[Items from a dataset]
========================================================================
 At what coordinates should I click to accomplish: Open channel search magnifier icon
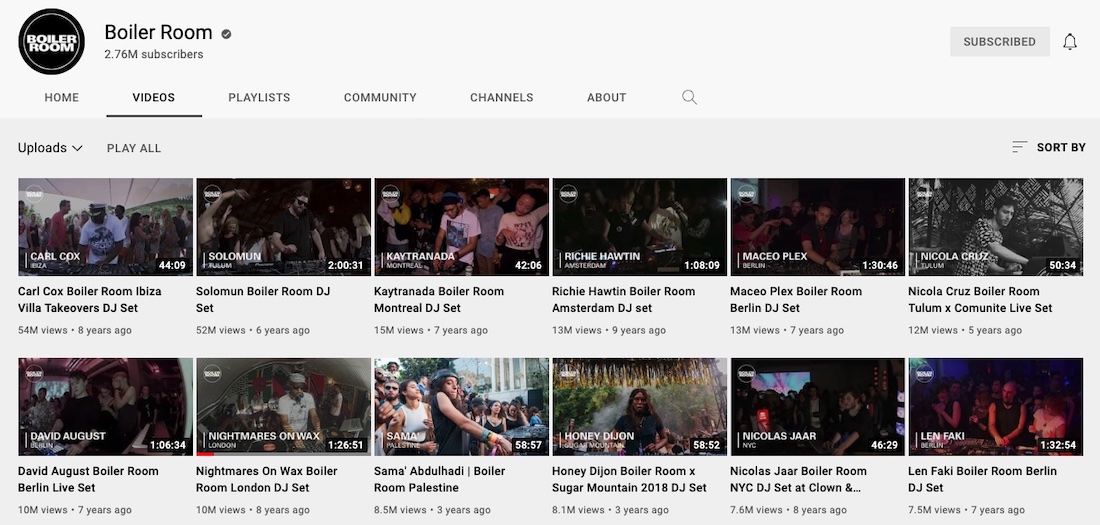pos(689,97)
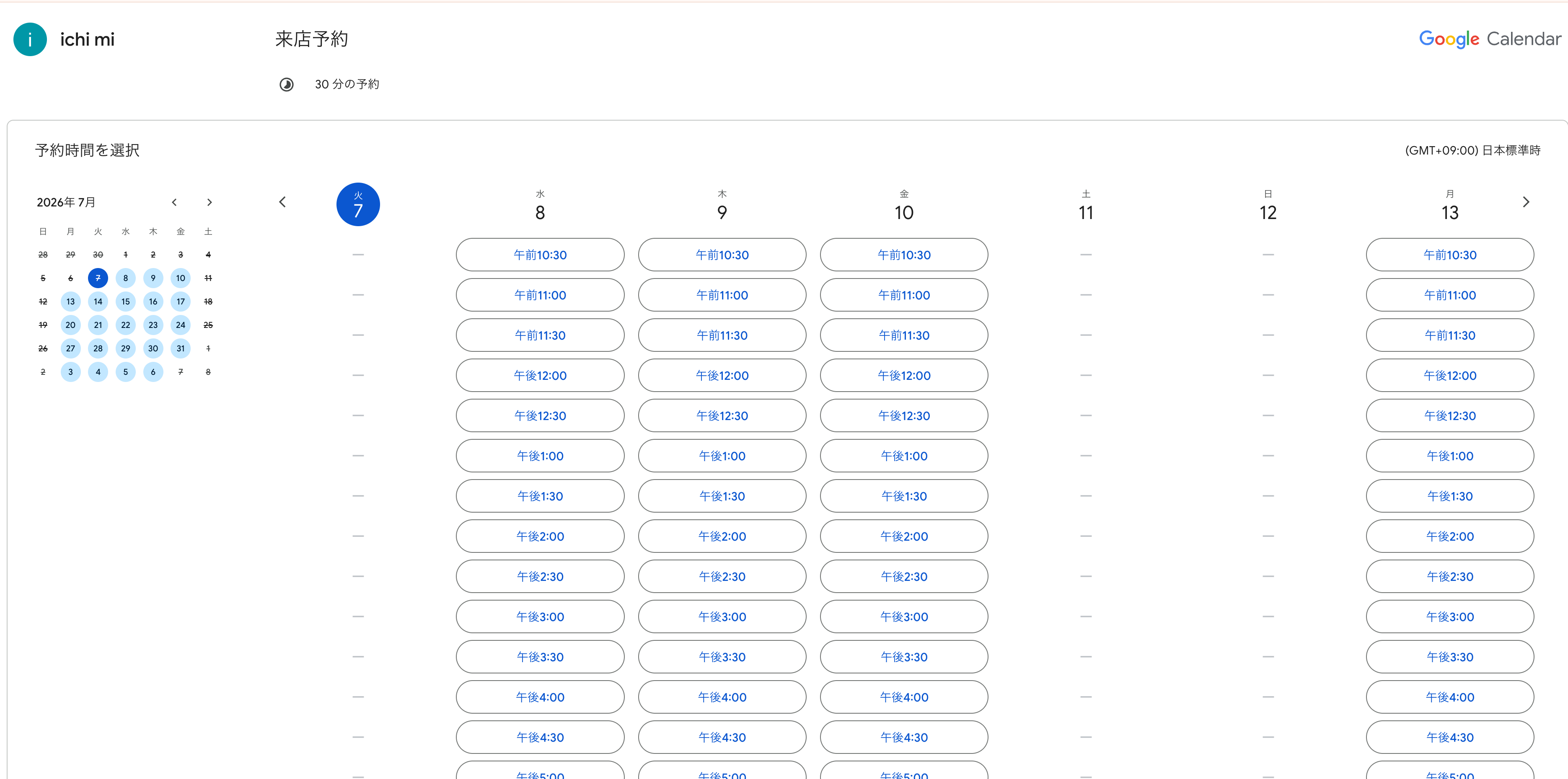
Task: Book 午後4:00 slot on Monday 13
Action: pyautogui.click(x=1450, y=697)
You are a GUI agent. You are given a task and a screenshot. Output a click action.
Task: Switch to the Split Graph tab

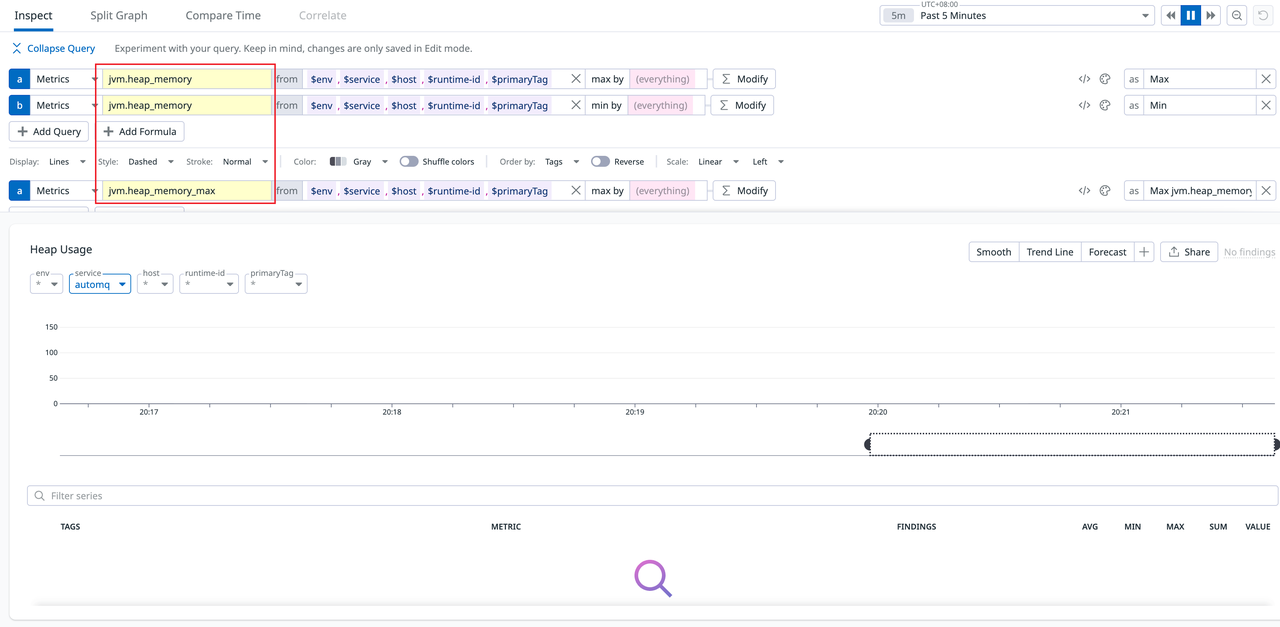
========================================================================
• [Activity]
The entries above should be reproduced exactly, without their pictures.

• [Written reply]
 At what coordinates should I click to accomplish: Open channel search magnifier icon
pos(689,97)
Task: Book 午後4:00 slot on Monday 13
Action: pyautogui.click(x=1450, y=697)
You are a GUI agent. You are given a task and a screenshot. Output a click action.
Task: Switch to the Split Graph tab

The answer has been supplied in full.